• [Task to carry out] Word for word, retype the lines from the one containing "Prihlásenie (286, 20)" to the last line of the data below, both ends included.

++++++++++

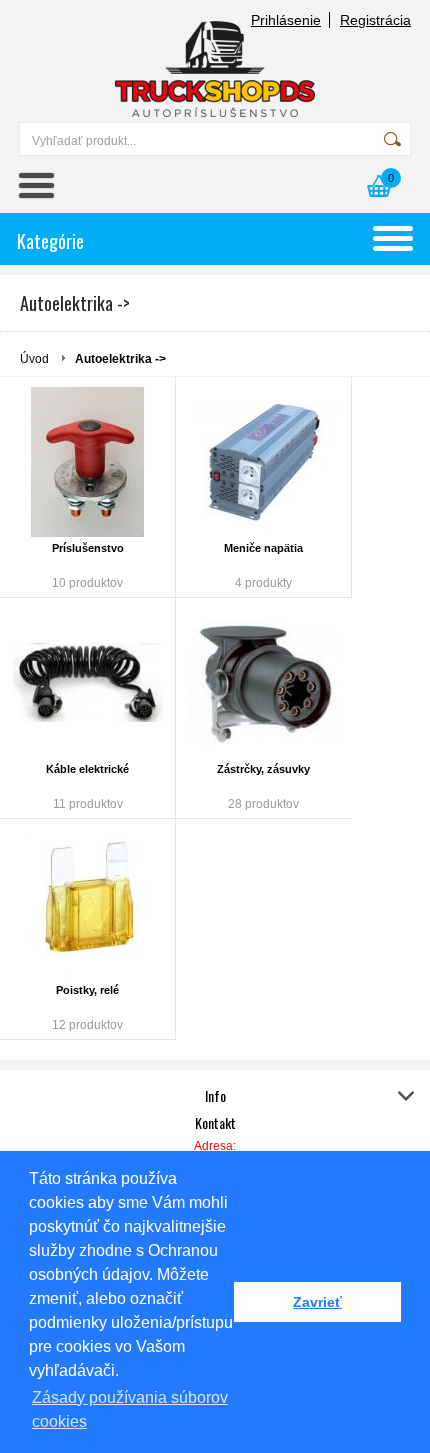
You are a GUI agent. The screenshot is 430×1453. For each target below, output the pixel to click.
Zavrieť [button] (317, 1302)
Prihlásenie (286, 20)
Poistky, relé (87, 990)
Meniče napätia (263, 548)
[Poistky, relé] (87, 904)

++++++++++

• [Response]
Prihlásenie (286, 20)
Poistky, relé (87, 990)
Meniče napätia (263, 548)
[Poistky, relé] (87, 904)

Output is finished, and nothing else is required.